Thursday, September 13, 2012

Kids These Days!

Growing up in 21st Century America is not as easy as it seems. Getting an education isn’t just about books and grades. Students are also learning the rights and responsibilities of being members of society. And while students may not have the same constitutional rights as adults in public, they do not shed their constitutional rights at the schoolhouse gate!

Advances in technology have impacted young people’s lives in ways we could’ve never imagined – from smart phones and social media to strange big brother-style surveillance. For liberty to be preserved, it must be nurtured in the hearts and minds of young people. But in order for students to be effective civil liberties advocates, they need to know their rights.

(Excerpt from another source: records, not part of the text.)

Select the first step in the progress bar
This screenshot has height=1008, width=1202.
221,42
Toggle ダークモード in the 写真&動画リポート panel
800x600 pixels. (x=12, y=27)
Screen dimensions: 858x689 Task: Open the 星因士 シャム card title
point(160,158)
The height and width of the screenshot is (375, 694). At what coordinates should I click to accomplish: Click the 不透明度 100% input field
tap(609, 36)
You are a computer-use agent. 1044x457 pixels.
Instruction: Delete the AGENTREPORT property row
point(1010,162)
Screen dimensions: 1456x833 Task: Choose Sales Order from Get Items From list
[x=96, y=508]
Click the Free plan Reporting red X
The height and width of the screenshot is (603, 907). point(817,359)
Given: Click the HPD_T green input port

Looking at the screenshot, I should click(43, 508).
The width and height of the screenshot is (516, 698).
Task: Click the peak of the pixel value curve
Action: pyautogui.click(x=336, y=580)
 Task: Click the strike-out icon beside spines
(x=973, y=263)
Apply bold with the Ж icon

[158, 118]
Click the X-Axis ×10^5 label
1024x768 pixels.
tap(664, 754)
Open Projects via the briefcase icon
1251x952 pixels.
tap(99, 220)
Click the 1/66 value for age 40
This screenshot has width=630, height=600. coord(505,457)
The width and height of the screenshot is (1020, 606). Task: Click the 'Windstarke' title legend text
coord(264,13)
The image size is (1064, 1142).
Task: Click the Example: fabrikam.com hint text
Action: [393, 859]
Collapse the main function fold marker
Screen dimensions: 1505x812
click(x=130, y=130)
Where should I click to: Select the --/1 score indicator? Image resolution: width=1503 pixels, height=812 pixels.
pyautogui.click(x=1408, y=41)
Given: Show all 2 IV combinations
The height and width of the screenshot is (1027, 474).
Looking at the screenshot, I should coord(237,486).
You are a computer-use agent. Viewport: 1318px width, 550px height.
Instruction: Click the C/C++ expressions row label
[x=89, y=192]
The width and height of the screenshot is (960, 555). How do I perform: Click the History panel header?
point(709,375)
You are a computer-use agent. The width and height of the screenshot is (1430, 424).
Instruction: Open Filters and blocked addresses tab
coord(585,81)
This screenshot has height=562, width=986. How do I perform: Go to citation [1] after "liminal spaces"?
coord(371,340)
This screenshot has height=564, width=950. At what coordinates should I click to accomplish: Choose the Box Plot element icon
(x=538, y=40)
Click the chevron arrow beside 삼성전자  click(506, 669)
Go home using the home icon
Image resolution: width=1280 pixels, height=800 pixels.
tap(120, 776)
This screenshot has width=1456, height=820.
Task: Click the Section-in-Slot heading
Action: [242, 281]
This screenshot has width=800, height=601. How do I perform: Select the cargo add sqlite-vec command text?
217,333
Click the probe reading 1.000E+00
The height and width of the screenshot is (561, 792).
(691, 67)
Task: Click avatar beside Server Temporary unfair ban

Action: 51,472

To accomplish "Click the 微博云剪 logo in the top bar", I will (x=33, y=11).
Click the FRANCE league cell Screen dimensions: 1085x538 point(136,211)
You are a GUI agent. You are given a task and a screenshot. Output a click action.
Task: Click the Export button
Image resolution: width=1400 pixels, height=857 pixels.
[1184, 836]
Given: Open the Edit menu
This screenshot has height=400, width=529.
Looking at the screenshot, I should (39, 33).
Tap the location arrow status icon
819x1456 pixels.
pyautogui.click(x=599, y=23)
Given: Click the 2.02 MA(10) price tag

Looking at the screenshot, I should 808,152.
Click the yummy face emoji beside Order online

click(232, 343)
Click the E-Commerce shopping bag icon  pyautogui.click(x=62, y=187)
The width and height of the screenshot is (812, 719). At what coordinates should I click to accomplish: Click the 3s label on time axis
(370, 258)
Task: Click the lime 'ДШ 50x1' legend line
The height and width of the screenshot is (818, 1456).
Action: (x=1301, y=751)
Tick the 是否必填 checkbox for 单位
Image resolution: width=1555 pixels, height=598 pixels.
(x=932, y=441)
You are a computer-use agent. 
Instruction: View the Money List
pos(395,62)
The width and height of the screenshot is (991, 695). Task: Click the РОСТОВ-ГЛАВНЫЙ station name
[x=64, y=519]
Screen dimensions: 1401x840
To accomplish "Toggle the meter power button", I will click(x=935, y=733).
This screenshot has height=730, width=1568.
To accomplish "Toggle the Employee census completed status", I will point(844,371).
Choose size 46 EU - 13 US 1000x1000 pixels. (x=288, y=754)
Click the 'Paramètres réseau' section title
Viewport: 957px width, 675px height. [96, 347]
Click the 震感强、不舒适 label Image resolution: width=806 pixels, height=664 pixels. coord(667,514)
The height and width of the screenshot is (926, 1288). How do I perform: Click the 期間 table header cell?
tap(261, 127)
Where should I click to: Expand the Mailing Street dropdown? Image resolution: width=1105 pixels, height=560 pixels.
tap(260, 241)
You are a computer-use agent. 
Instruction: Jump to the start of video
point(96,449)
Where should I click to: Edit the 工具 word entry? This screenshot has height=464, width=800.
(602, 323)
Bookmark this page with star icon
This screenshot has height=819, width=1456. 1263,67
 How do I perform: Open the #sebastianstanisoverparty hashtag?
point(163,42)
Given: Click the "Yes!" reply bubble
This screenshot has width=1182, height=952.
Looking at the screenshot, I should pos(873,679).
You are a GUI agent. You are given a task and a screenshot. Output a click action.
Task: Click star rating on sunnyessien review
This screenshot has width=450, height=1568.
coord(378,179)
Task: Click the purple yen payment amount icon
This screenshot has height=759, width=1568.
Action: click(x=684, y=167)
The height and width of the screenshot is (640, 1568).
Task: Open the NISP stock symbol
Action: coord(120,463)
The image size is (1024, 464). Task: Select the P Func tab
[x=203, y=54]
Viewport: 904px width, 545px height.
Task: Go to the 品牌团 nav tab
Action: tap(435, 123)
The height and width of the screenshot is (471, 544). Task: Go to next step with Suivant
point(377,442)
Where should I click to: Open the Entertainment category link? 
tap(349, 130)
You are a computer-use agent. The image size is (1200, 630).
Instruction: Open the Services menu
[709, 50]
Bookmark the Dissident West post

Sometimes these rights can be unclear, which is why the ACLU of Wyoming published Know Your Rights: A Guide for Public School Students in Wyoming, a manual aimed at answering some of the most important questions public school students have about our freedoms.

It’s unfortunate that constitutional violations are far too common in public schools across the country. Teachers and administrators have a responsibility to provide a safe environment for students that is conducive to learning. But they also have a responsibility to respect every student's individual rights. These two missions are not incompatible. Students have rights too!

Students need to know their rights to protect themselves against abuses by police, school officials, and other adults. Know Your Rights: A Guide for Public School Students in Wyoming covers traditional civil liberties issues such as freedom of speech, freedom of religion, and freedom from unreasonable searches. The guide also tackles current issues affecting public school students like social networking. The manual addresses particularly the rights of different categories of students, including students with disabilities, homeless students, immigrant students, lesbian, gay, bisexual & transgender (LGBT) students, and pregnant and parenting teens.

This manual discusses when students’ rights can be exercised, when school officials can limit them, and offers practical tips for students. Although written primarily for students, this publication will be useful to educators, school counselors, administrators, parents and guardians, and journalists alike. It devotes a section to discipline, and outlines tips on how parents and students can be their own effective advocates.

The future of liberty relies on young people to carry the torch of civil rights. We designed this handbook as a guide to the many important rights students enjoy. In doing so, we hope to prepare the next generation of guardians of liberty.